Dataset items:
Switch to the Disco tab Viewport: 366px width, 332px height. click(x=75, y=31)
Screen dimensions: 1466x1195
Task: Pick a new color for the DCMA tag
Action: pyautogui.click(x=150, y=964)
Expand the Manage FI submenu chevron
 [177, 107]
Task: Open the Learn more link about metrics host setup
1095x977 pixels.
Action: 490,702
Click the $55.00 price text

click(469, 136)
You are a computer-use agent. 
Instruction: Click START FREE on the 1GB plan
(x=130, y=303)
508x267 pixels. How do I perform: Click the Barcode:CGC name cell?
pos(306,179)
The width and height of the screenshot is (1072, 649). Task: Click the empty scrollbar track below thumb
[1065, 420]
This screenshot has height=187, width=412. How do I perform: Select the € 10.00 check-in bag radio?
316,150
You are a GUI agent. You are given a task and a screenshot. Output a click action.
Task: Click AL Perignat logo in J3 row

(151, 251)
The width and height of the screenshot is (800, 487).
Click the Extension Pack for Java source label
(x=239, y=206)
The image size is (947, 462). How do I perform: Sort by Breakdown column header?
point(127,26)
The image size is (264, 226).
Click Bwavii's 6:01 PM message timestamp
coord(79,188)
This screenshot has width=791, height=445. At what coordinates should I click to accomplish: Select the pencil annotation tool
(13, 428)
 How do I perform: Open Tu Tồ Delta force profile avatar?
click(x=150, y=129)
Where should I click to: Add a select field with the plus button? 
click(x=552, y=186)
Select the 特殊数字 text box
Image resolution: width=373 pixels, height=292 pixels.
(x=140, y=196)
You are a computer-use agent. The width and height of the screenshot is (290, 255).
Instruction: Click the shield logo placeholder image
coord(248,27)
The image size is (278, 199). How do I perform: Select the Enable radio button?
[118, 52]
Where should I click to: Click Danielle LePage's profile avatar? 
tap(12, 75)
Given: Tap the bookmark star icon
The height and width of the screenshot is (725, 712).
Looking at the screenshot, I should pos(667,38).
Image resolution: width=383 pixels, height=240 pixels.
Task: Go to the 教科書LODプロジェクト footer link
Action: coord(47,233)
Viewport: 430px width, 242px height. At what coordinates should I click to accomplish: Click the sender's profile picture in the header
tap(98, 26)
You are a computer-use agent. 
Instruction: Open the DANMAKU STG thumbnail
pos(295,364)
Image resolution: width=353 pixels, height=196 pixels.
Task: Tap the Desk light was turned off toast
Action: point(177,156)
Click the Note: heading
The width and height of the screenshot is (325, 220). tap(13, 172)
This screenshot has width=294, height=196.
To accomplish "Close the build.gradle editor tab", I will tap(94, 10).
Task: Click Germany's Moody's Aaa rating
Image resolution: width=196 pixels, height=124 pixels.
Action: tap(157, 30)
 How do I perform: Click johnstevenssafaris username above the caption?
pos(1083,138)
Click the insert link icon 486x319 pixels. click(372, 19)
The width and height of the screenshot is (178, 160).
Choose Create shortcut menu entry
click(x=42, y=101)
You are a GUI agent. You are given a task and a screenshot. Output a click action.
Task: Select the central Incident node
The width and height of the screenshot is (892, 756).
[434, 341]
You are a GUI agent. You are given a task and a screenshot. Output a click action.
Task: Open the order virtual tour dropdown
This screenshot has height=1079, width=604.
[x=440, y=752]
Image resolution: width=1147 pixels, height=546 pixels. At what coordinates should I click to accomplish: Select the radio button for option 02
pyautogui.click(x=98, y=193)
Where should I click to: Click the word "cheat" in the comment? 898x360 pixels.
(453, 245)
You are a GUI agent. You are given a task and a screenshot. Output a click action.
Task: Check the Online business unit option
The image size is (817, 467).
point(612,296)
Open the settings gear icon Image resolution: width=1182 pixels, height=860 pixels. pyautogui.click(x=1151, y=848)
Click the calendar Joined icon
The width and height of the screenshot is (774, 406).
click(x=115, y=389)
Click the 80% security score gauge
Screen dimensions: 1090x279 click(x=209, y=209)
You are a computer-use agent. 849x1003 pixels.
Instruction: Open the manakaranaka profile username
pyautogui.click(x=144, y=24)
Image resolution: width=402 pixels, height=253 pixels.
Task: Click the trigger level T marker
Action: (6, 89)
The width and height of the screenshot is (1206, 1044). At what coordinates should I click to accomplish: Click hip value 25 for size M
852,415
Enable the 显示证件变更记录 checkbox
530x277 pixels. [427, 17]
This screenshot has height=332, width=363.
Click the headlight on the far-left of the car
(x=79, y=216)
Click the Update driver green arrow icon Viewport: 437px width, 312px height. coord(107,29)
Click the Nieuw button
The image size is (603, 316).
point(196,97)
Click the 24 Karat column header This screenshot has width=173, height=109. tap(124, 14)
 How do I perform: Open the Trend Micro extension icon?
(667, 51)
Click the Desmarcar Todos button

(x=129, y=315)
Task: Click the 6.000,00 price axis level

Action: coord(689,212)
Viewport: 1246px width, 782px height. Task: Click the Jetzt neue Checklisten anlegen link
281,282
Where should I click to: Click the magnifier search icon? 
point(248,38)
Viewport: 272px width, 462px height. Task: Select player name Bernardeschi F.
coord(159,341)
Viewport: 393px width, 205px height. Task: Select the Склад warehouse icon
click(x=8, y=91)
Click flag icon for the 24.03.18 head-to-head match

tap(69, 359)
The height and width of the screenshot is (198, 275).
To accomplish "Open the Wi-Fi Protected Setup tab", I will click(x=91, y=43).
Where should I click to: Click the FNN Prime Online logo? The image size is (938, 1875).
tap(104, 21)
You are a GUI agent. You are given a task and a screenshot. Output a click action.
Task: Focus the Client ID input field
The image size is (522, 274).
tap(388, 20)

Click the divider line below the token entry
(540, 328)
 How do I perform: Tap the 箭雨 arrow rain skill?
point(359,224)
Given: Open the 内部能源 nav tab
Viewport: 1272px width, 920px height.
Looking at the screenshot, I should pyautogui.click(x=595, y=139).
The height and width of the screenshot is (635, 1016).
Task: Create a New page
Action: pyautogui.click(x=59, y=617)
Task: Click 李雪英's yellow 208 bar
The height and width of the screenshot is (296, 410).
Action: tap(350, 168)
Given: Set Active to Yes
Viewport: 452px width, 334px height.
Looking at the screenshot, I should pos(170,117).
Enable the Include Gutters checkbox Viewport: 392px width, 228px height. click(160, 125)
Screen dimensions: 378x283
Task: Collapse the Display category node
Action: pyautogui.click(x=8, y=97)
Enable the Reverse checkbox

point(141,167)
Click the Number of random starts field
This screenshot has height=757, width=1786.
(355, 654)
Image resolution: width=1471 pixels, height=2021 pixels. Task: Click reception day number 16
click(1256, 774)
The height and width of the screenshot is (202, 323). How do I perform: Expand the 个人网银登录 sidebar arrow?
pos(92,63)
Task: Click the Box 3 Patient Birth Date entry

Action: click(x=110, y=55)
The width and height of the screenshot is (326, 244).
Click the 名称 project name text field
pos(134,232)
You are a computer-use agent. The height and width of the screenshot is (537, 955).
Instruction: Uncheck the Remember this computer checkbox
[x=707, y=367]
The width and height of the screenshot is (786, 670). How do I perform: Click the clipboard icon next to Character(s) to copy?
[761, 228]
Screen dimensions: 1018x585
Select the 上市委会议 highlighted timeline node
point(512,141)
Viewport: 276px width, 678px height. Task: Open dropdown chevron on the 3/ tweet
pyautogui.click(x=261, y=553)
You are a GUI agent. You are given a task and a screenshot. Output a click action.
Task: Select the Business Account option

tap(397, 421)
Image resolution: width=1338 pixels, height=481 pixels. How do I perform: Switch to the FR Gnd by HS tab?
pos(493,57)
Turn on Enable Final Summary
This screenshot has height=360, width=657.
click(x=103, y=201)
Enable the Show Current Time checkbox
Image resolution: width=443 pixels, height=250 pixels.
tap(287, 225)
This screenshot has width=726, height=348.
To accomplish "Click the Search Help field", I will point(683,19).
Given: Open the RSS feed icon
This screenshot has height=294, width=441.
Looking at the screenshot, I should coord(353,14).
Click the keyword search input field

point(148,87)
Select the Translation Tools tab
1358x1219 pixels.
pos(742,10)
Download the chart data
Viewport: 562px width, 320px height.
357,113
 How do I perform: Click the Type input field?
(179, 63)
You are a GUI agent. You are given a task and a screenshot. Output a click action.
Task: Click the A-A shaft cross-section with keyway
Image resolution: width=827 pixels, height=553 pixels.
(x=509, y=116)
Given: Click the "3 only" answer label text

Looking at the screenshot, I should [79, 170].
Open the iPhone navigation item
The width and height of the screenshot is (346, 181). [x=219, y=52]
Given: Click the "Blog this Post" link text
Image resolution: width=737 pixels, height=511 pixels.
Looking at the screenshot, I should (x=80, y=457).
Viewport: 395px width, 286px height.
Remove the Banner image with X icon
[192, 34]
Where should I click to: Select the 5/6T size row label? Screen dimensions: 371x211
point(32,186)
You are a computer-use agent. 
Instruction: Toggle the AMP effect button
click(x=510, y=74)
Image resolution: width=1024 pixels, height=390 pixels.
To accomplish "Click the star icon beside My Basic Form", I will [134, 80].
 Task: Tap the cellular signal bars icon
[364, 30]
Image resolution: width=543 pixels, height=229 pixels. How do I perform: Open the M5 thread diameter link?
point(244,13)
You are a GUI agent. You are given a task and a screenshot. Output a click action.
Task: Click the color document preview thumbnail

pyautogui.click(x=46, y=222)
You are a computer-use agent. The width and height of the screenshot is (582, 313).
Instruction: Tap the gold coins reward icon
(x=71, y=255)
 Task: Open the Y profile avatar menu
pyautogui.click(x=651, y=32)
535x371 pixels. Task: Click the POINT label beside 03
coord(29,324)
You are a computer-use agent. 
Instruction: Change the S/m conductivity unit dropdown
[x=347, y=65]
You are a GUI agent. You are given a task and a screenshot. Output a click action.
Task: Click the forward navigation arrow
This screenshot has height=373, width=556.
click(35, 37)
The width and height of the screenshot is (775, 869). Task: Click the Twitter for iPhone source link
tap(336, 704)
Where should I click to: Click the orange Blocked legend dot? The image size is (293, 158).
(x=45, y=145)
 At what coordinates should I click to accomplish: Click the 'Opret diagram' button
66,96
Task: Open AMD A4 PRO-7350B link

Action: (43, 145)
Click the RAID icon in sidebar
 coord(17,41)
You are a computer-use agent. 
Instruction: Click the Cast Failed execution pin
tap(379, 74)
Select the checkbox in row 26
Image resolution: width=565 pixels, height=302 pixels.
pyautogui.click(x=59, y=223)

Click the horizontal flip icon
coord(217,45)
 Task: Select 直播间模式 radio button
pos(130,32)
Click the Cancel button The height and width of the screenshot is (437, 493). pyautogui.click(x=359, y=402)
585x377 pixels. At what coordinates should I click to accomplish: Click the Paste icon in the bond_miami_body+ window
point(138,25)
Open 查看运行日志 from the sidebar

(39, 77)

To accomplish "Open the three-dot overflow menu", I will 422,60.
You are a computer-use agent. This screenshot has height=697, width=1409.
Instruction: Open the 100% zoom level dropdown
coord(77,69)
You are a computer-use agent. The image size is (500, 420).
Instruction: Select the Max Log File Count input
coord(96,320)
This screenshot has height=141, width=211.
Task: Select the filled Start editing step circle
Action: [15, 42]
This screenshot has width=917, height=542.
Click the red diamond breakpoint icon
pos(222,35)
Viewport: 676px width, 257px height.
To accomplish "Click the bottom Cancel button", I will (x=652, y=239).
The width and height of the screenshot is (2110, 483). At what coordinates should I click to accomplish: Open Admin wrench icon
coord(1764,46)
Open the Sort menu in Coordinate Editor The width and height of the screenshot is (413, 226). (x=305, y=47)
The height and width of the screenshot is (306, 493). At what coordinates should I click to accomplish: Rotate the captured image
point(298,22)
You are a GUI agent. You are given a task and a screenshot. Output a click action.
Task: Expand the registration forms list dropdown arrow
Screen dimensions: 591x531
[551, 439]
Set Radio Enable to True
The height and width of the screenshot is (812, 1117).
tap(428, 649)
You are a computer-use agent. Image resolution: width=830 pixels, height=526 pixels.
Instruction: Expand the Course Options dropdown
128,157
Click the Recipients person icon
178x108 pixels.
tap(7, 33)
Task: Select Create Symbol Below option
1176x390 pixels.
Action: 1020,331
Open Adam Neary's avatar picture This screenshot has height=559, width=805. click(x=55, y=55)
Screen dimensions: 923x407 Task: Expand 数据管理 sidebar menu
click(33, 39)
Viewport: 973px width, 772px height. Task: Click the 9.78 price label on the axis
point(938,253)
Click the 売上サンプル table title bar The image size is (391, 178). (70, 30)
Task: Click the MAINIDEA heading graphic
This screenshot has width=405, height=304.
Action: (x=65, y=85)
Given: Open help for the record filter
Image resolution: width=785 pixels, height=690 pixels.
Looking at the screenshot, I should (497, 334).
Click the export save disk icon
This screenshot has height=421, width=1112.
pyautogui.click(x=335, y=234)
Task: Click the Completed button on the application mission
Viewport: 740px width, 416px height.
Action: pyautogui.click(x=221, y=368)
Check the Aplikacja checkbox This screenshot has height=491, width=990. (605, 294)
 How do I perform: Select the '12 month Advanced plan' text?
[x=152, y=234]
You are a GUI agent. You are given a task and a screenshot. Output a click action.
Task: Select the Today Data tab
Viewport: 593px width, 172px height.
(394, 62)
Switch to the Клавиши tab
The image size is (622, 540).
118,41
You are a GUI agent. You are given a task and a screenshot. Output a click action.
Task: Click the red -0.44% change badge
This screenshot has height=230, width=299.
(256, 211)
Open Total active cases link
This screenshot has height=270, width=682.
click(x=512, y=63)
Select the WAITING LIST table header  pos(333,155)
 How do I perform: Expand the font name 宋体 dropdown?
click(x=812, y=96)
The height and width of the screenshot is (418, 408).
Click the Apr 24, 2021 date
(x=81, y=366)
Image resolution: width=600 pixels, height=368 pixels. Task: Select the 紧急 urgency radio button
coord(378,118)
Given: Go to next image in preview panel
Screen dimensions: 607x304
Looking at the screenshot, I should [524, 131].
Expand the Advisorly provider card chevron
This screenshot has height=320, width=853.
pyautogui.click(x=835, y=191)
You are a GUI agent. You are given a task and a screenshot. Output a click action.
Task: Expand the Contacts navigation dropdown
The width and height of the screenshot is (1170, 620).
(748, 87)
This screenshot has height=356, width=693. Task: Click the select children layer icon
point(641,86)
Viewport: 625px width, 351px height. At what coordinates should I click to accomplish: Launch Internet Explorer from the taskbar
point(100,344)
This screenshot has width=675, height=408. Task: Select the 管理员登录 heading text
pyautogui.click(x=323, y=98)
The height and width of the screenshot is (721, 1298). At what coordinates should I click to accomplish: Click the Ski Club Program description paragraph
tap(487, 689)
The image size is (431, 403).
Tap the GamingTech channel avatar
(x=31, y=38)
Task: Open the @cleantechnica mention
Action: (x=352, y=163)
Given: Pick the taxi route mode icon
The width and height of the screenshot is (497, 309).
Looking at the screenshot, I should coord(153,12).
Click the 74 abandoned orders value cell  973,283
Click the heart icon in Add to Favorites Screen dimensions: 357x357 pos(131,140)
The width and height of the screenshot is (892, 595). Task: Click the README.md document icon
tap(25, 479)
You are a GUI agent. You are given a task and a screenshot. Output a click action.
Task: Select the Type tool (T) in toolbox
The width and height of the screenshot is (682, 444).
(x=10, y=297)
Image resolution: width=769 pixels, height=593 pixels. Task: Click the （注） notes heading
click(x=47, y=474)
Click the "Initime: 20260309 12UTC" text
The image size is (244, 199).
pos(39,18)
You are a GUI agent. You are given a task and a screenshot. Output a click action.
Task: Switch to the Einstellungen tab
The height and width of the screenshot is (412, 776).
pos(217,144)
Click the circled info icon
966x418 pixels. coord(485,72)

What needs to be done: Pull out all lines in the data above that include "Cancel".

Expected answer:
Click the Cancel button The height and width of the screenshot is (437, 493). pyautogui.click(x=359, y=402)
To accomplish "Click the bottom Cancel button", I will (x=652, y=239).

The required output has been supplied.